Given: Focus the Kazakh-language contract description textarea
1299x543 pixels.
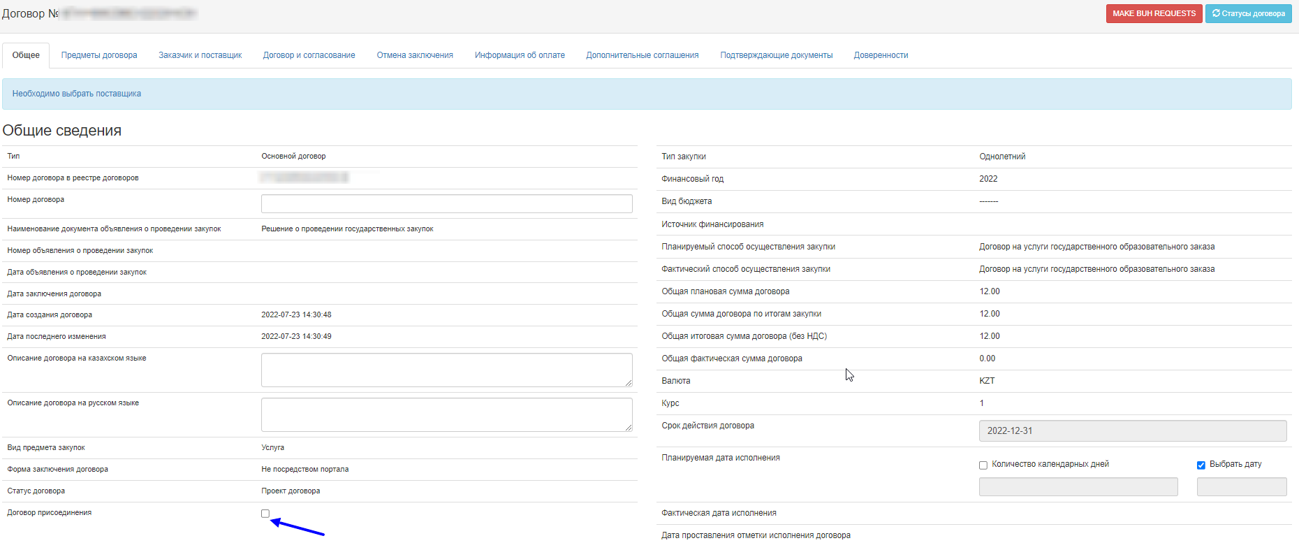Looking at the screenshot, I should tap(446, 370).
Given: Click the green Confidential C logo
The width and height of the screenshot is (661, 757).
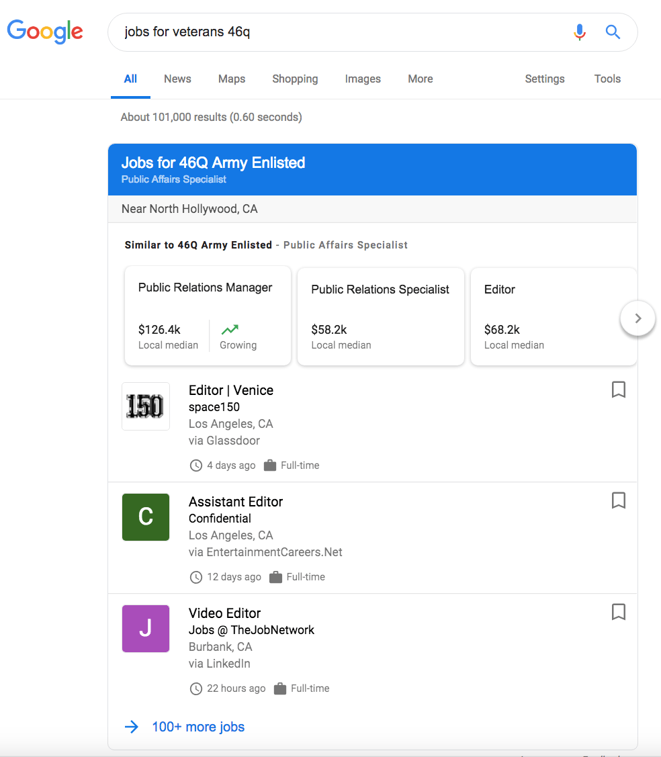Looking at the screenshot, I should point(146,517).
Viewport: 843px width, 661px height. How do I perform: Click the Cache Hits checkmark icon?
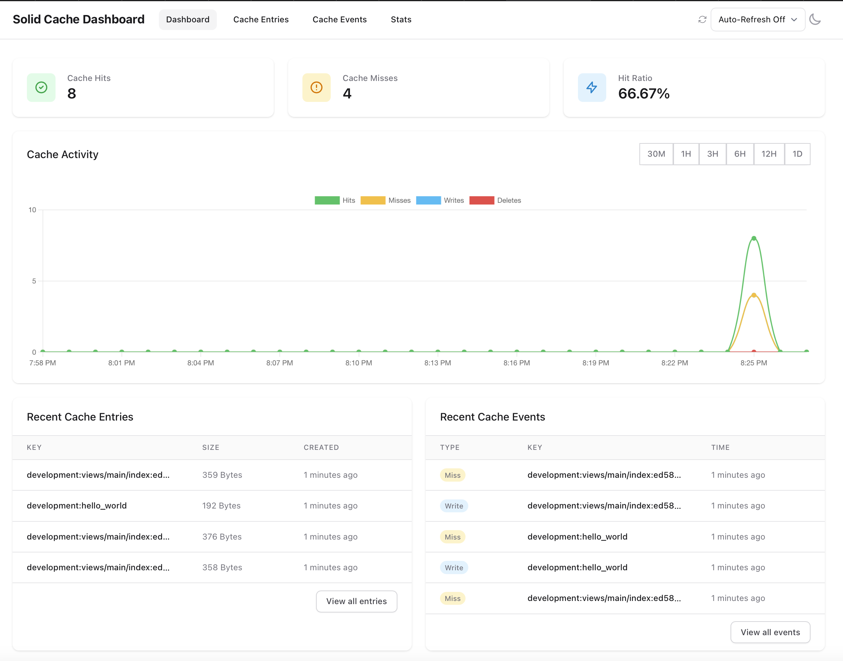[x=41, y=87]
_ _ _ _ _
Please copy out the whole listing above word for word, leaving out the pictures.

▶ Reply to the exercise
Given: Focus the Kazakh-language contract description textarea
1299x543 pixels.
Looking at the screenshot, I should tap(446, 370).
Given: Click the green Confidential C logo
The width and height of the screenshot is (661, 757).
Looking at the screenshot, I should point(146,517).
Viewport: 843px width, 661px height. How do I perform: Click the Cache Hits checkmark icon?
[x=41, y=87]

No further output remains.